▸ **AVAILABLE DATA**:

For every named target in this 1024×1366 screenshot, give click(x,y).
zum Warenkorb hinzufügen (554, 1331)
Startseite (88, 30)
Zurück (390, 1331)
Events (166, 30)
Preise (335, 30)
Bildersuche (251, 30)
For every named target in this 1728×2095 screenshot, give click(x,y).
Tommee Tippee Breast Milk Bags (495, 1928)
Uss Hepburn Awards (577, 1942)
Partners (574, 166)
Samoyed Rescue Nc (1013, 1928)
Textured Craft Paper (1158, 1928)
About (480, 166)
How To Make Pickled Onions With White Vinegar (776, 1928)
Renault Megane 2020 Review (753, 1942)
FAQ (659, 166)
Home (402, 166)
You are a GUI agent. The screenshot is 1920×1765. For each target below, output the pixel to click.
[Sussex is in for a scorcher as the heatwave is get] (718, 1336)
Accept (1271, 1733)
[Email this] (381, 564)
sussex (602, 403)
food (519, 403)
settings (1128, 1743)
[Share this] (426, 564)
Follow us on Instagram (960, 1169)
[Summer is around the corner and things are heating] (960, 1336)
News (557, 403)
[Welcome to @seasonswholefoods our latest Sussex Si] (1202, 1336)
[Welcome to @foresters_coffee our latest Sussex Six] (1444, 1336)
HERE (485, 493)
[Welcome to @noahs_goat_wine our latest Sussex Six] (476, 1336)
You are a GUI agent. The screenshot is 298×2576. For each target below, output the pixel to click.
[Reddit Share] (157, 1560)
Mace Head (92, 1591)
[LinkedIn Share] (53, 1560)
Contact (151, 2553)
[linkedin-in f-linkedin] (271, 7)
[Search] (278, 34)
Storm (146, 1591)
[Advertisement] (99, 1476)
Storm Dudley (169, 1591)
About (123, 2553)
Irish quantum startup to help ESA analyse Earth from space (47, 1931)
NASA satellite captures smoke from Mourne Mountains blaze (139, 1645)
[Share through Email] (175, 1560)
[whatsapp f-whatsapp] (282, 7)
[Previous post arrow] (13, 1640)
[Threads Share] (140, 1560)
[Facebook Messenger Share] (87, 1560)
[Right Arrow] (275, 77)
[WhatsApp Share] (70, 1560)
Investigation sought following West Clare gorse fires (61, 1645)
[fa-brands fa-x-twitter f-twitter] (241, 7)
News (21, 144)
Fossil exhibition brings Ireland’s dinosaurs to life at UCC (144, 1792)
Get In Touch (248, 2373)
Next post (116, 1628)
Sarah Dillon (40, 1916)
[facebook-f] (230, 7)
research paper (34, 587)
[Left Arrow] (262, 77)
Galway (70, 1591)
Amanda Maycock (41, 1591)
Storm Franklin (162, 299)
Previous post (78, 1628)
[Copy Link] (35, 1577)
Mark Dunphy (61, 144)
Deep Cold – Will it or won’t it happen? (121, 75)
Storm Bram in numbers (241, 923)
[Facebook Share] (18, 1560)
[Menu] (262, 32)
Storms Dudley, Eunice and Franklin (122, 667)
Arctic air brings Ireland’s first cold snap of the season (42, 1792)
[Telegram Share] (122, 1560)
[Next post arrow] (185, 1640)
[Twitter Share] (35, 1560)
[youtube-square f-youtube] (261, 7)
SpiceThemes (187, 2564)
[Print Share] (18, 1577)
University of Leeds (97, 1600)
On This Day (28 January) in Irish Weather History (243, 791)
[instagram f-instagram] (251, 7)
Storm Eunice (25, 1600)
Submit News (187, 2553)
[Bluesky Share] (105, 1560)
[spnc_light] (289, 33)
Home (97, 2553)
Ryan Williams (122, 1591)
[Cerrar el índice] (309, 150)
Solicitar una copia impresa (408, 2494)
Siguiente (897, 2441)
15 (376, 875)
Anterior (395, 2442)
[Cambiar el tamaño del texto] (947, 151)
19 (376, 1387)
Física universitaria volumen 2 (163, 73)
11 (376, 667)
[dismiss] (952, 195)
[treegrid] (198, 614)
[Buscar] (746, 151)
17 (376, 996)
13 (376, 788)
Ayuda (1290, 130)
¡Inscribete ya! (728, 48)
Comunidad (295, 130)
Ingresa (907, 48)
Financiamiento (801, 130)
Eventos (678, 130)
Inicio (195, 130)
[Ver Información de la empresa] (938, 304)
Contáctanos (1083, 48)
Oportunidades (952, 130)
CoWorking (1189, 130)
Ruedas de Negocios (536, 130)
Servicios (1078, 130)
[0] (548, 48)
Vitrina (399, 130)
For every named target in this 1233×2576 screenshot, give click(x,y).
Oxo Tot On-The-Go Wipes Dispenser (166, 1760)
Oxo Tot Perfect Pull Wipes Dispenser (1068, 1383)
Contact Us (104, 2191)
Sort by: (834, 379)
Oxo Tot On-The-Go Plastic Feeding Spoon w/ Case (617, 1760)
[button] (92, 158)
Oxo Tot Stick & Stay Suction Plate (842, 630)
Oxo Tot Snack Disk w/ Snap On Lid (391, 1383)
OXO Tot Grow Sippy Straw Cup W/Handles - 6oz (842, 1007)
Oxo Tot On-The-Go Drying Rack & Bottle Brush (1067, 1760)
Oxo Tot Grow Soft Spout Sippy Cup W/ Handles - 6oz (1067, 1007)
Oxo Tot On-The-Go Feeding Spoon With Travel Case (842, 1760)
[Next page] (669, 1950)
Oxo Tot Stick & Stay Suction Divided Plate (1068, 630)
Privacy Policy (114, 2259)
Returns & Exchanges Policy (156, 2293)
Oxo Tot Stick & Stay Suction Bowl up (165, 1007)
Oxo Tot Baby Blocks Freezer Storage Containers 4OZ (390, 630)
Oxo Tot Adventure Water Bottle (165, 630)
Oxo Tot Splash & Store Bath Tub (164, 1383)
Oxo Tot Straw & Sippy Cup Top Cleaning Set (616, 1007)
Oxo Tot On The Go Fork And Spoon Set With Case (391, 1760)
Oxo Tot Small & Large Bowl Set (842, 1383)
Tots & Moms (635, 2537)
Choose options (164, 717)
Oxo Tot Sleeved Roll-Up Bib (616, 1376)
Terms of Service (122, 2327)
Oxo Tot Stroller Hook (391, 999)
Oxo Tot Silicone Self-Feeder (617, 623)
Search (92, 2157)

▸ **INSTRUCTIONS FOR THE TASK**: The required output is the stretch of entries above from the line containing "Storm Eunice (25, 1600)" through the line containing "Ayuda (1290, 130)", reproduced exactly.

▸ **RESPONSE**:
Storm Eunice (25, 1600)
Submit News (187, 2553)
[Bluesky Share] (105, 1560)
[spnc_light] (289, 33)
Home (97, 2553)
Ryan Williams (122, 1591)
[Cerrar el índice] (309, 150)
Solicitar una copia impresa (408, 2494)
Siguiente (897, 2441)
15 (376, 875)
Anterior (395, 2442)
[Cambiar el tamaño del texto] (947, 151)
19 (376, 1387)
Física universitaria volumen 2 (163, 73)
11 (376, 667)
[dismiss] (952, 195)
[treegrid] (198, 614)
[Buscar] (746, 151)
17 (376, 996)
13 (376, 788)
Ayuda (1290, 130)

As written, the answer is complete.